老後に受け取る年金で損しないためにはどうすればいいか。経済ジャーナリストの荻原博子氏は「年金は繰り下げ受給で最大184%になる。受け取り時期は選べるので、国民年金と厚生年金に分けて考えるといい」という――。

※本稿は、荻原博子『買ったら一生バカを見る金融商品』(宝島社新書)の一部を再編集したものです。

年金手帳を手に持つシニア女性
写真=iStock.com/banabana-san
※写真はイメージです

将来もらえる年金額は「ねんきん定期便」でチェック

漠然と「老後が不安だ」と心配するその前に、将来もらえる年金額がいくらになるか知らなければ事は始まりません。

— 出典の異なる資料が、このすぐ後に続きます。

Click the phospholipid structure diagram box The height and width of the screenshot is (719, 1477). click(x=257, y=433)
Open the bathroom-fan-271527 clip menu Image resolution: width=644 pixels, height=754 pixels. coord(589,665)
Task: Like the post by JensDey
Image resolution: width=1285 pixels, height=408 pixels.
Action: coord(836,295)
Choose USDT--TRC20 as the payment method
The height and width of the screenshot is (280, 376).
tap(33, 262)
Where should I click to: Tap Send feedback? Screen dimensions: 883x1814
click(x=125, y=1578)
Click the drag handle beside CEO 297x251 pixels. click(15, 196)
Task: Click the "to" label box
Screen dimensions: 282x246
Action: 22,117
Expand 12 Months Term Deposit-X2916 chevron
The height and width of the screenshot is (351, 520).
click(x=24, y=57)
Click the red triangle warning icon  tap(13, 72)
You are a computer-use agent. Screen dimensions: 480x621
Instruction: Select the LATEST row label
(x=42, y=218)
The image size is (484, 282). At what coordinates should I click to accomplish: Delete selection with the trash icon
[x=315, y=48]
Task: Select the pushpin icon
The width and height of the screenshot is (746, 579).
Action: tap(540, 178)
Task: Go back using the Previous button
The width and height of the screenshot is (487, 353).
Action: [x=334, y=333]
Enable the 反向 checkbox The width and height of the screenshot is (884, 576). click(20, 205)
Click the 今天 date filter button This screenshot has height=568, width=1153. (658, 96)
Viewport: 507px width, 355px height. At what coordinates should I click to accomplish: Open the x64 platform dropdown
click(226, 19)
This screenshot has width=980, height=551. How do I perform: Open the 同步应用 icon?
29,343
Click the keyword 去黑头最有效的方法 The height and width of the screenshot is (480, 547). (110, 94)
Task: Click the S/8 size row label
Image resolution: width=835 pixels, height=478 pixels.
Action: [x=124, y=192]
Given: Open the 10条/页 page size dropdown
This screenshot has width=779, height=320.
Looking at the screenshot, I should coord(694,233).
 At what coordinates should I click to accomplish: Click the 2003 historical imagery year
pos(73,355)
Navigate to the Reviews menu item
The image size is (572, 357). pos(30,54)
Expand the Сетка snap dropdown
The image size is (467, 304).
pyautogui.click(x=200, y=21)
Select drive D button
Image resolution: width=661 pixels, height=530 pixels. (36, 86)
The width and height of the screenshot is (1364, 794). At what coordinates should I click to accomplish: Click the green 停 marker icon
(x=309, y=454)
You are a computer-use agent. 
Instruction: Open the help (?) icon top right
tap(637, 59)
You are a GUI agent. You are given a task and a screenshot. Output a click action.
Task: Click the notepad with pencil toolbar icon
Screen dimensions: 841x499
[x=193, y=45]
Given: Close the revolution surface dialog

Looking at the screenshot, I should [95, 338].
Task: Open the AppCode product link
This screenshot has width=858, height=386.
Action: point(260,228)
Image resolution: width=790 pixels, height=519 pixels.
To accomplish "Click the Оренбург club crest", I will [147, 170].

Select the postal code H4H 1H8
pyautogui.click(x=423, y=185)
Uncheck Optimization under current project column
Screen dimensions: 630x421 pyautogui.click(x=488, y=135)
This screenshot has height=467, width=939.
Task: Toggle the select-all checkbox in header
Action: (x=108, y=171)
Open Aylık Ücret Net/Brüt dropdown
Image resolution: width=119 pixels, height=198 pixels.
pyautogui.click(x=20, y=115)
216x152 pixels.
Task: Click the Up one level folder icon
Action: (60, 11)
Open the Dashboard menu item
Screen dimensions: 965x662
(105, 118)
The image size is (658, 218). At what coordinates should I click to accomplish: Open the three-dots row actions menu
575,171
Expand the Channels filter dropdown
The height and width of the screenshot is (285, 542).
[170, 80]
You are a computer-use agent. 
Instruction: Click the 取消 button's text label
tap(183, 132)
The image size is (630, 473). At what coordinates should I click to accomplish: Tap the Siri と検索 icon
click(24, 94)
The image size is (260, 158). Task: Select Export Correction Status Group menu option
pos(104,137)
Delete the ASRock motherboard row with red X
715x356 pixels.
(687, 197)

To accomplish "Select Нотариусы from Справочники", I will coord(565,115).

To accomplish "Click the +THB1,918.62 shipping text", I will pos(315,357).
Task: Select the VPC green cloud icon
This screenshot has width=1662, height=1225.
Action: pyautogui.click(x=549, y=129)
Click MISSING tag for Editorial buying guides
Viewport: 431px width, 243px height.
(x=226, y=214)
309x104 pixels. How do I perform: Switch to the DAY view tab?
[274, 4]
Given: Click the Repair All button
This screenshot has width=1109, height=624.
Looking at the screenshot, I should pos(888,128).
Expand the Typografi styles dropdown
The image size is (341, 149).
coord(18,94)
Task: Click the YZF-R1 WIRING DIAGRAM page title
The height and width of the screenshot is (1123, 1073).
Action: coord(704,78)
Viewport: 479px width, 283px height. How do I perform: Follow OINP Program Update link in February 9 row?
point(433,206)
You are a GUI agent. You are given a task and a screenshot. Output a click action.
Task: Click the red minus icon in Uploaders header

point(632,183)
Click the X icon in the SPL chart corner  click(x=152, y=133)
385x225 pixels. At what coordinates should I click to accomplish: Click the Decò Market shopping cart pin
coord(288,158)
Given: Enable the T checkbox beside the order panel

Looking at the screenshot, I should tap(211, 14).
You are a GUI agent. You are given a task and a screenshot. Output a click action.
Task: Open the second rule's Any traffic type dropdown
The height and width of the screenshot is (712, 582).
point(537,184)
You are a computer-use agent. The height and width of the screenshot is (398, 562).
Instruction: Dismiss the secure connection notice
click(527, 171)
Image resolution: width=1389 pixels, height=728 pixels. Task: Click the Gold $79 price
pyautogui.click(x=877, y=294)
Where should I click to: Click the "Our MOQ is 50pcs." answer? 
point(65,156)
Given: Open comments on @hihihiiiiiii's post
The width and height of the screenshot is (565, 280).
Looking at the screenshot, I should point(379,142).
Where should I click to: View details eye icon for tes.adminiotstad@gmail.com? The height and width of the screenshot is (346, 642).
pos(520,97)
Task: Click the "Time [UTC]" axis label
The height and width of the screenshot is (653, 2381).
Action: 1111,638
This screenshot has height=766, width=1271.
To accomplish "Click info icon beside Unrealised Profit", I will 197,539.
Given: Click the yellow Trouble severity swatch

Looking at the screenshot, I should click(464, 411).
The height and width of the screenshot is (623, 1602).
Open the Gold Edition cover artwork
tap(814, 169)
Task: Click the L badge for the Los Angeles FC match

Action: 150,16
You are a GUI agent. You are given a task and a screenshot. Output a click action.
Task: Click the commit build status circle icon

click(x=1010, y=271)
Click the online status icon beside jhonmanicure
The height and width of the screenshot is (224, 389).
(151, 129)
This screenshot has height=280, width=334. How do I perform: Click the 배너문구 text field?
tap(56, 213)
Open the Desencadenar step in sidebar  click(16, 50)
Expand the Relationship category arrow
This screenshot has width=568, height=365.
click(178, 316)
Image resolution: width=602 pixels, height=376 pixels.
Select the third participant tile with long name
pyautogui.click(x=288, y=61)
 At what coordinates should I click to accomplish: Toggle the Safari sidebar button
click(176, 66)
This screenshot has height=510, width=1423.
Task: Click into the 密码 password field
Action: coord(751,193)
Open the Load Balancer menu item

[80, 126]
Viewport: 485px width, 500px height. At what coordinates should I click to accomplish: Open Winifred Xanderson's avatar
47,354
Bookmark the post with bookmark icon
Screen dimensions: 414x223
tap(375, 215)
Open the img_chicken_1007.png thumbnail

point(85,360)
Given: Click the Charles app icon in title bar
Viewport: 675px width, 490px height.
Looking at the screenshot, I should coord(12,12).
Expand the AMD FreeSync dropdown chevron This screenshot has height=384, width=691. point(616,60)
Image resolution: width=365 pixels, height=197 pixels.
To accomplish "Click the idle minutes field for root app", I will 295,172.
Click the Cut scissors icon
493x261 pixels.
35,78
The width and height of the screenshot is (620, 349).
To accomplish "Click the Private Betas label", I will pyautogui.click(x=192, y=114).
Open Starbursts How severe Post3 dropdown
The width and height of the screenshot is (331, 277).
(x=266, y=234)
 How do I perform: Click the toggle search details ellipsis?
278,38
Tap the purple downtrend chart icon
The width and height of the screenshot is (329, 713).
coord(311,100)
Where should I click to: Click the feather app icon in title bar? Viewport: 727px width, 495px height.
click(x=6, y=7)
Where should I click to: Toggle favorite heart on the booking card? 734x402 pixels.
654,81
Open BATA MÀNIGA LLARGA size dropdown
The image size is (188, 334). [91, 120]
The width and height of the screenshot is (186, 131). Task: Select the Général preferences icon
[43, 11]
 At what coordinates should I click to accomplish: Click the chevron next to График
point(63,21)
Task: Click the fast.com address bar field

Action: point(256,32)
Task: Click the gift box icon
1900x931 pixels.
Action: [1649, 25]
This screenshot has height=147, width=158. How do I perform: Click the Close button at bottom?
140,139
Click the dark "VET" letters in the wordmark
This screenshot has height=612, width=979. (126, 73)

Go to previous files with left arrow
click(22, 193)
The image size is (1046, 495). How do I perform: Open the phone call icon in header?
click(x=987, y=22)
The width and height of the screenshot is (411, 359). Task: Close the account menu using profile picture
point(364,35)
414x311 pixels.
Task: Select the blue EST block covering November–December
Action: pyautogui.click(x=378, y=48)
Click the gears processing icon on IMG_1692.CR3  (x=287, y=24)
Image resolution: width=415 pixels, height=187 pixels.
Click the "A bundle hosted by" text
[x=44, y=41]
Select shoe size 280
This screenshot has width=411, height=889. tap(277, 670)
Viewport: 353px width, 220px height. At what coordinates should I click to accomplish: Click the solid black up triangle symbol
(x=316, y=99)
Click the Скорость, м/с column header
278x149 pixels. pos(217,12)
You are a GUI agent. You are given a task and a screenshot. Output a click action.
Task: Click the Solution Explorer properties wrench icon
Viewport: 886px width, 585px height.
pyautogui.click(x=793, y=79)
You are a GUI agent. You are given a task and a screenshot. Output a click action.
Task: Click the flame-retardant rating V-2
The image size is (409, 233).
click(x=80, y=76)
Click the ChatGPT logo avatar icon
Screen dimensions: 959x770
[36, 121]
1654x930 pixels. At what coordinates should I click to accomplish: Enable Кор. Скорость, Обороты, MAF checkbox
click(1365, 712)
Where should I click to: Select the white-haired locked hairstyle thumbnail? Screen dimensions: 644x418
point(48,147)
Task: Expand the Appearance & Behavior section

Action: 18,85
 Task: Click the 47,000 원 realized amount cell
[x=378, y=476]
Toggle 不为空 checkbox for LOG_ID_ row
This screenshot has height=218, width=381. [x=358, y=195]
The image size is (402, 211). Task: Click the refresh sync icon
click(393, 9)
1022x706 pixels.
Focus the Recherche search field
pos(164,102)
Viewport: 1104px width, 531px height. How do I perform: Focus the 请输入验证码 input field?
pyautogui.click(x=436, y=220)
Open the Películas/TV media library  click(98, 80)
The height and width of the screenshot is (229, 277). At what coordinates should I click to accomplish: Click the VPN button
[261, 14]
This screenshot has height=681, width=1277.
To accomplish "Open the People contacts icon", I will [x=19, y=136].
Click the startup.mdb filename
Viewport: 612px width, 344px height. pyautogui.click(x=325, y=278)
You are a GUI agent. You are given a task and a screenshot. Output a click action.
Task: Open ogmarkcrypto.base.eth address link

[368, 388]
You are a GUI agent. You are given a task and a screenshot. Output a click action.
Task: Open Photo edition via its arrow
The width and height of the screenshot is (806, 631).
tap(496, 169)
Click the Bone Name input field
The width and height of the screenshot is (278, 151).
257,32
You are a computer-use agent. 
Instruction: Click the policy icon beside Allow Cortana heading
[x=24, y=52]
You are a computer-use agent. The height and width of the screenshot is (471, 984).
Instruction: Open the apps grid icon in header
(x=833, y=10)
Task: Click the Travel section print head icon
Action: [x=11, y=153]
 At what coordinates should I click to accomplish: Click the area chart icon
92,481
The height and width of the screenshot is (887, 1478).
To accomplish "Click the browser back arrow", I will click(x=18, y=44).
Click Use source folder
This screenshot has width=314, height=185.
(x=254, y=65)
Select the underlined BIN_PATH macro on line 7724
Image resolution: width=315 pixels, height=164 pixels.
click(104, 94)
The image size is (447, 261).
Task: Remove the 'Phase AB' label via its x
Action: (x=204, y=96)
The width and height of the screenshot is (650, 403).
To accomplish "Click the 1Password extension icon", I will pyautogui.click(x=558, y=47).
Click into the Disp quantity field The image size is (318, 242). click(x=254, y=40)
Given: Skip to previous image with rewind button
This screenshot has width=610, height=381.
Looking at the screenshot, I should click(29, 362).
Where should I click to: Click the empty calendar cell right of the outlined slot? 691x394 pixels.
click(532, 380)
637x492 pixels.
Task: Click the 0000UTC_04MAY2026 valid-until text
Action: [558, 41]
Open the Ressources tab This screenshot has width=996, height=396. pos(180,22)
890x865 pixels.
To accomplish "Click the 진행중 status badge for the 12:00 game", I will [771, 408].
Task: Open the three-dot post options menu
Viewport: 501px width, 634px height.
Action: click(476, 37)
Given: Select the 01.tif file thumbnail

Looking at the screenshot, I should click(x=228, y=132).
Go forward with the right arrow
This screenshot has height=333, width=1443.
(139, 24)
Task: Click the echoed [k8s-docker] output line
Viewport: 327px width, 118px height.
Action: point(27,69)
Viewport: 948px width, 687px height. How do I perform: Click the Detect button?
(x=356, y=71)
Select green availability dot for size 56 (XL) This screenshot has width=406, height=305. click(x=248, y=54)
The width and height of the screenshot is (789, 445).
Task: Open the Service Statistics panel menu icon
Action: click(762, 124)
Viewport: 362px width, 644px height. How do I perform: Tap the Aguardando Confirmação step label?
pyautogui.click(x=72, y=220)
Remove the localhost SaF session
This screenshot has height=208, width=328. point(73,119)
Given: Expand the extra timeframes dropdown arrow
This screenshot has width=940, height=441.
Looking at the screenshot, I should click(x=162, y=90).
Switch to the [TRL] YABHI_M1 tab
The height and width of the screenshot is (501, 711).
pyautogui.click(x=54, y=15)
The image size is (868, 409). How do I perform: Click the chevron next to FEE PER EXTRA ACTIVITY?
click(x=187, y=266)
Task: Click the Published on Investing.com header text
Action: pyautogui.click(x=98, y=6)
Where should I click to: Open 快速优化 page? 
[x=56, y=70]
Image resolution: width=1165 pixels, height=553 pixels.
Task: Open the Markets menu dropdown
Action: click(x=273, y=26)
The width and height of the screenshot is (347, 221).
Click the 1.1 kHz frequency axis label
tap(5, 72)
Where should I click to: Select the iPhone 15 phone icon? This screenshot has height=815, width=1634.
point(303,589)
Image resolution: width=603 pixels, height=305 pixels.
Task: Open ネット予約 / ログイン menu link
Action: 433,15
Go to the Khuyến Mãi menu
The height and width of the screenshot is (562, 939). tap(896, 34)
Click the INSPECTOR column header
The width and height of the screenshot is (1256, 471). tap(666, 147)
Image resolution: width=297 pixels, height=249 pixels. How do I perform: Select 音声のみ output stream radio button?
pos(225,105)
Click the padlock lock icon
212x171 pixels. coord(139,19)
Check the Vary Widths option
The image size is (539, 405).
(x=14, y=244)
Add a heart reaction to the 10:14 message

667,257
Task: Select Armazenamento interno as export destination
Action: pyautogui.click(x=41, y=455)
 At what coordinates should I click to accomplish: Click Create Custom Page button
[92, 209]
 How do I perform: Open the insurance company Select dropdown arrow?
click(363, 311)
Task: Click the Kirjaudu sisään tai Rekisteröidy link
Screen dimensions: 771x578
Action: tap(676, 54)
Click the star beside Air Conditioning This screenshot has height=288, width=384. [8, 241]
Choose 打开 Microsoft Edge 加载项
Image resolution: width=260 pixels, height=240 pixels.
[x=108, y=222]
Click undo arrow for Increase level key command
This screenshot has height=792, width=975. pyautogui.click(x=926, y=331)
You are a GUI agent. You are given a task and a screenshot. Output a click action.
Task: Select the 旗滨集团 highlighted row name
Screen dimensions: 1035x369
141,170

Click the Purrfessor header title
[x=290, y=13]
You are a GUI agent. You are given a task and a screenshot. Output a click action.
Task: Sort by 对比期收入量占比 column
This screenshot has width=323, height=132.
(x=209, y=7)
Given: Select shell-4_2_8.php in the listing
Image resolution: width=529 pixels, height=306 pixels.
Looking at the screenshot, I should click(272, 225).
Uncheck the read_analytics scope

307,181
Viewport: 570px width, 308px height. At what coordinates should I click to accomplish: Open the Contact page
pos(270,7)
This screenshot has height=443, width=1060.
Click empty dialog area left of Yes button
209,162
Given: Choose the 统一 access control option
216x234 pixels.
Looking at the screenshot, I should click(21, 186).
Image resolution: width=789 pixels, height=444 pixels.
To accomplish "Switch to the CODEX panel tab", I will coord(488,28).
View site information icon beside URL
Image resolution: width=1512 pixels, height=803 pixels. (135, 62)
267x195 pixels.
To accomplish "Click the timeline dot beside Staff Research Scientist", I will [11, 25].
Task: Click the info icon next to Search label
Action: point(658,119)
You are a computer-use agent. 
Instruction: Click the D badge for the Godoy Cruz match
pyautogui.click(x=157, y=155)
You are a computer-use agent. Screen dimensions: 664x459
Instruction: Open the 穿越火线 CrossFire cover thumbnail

老後の生活費のうちのどれくらいを公的年金でまかなえるかは、これから貯めるべき老後資金にも関わってきます。

年金は、働き方によって入る年金制度が異なり、厚生年金なら収入によってもらえる額が決まり、また、日本の経済動向によってももらえる額が変わってきますが、現時点での「見込み額」は1円単位で知ることができます。

年に一度、誕生月にハガキで、35歳、45歳、59歳の年には封書で、日本年金機構から郵送されてくる「ねんきん定期便」には、あなたが長年納めてきた年金保険料の情報が記載されています。

また、50歳以上の「ねんきん定期便」には、現在の加入条件が60歳まで続くと仮定した年金の見込み額が記載されています。

50歳未満の「ねんきん定期便」には、これまでの加入履歴に応じた見込み額が記載されており、こちらは今後支払う年金保険料を考慮せず、これまでに支払った分だけで計算しています。